Fat soluble Vitamin E is one of the four fat soluble vitamins (A, D, E and K). Vitamins are some of the essential nutrients, they are organic molecules that we are usually unable to produce in our own bodies and therefore need to obtain them through diet. Actually, humans can produce Vitamin D in the skin when it is exposed to sun, and bacteria in the intestine can produce Vitamin K.
Some other essential nutrients include minerals, amino acids and some polyunsaturated fatty acids.
Vitamin E exists in many forms, and these include the fat soluble compounds tocopherols and tocotrienols. This vitamin is mostly known for its role as a cellular antioxidant, reducing oxidative damage to cell membranes. It is also considered essential for correct function of the nervous system.
Vitamin E is the main antioxidant in human cells. Unwanted oxidation happens when molecules in the body lose electrons, and antioxidants function by transferring electrons back on to those molecules so that they don’t turn in to free radicals, which are charged molecules that can cause damage to molecules in the cells. Antioxidants have been suggested to help delay aging and certain degenerative diseases, although supplementation has not shown significant benefit.

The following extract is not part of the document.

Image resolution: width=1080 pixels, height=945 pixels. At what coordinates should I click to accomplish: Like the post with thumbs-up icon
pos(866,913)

There are a few things that influence our requirement for fat soluble Vitamin E in the diet, the most significant one being consumption of polyunsaturated fatty acids. These fatty acids have more carbon-carbon double bonds than saturated fatty acids, and are therefore more prone to oxidation. The more polyunsaturated fats in the diet, the more Vitamin E needs to be consumed.
A major source of polyunsaturated fats in the diet are processed vegetable oils, and many health experts recommend to limit their consumption. Their processing methods also reduce their natural amount of Vitamin E, and therefore they may already be oxidized before they are consumed. It is also not recommended to cook with polyunsaturated fats because of the chances of them becoming oxidized and therefore harmful.

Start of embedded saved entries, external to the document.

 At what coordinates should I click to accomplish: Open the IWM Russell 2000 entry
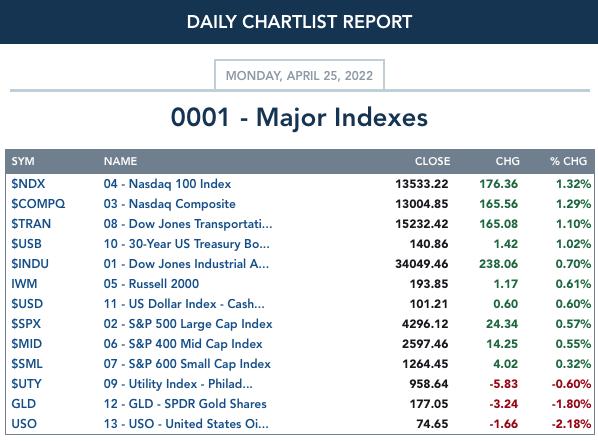click(151, 284)
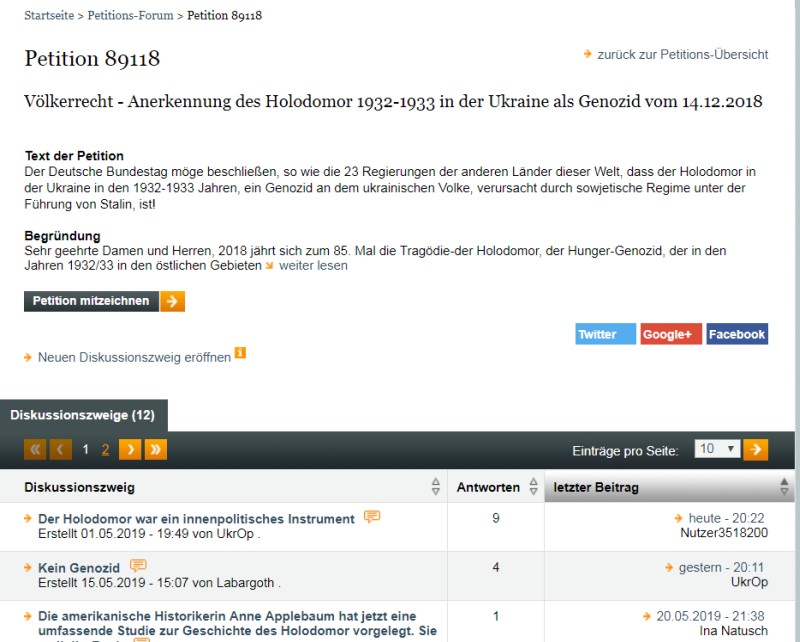Image resolution: width=800 pixels, height=642 pixels.
Task: Click the orange apply arrow beside entries dropdown
Action: 756,449
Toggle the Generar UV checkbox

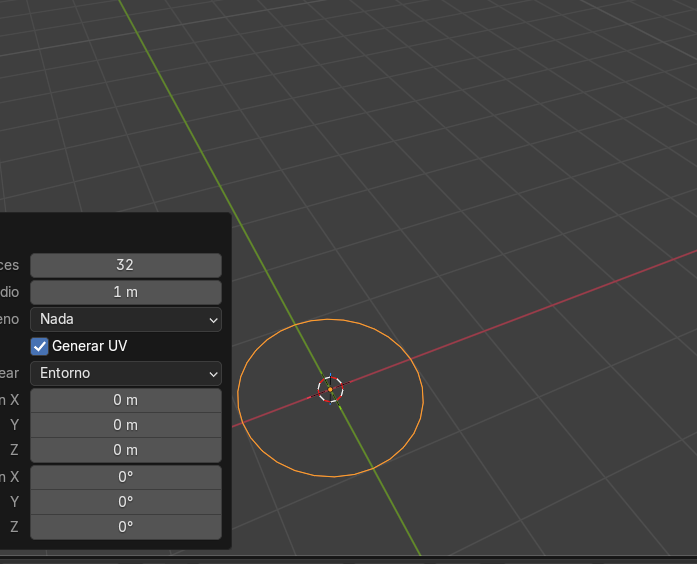pyautogui.click(x=40, y=346)
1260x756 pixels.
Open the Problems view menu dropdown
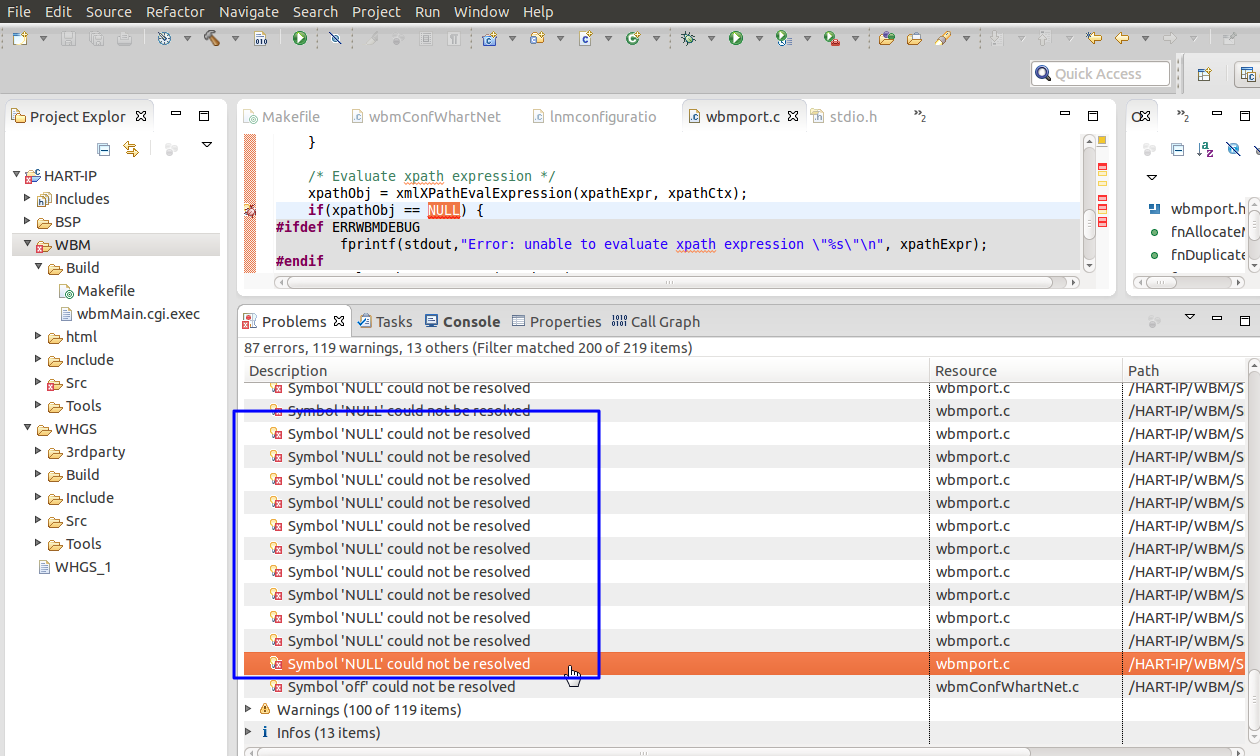click(x=1189, y=317)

The recommended daily allowance for Vitamin E is 15 mg/day for adults. Some of the best sources include nuts and seeds, although vegetables and fruit also contain a significant amount. Many other food sources, including eggs, also contain a useful amount of this fat soluble vitamin. If you prefer to get your Vitamin E through vegetables, make sure to eat some fat along with them in order to increase absorption.
I don’t recommend supplementing with fat soluble Vitamin E, since it has not shown any benefit in research and most people should be able to get sufficient amounts through a varied and healthy diet. In fact, some research has shown Vitamin E supplementation to be harmful but other studies found no effect on mortality. Supplementation of this fat soluble vitamin is therefore unnecessary at best.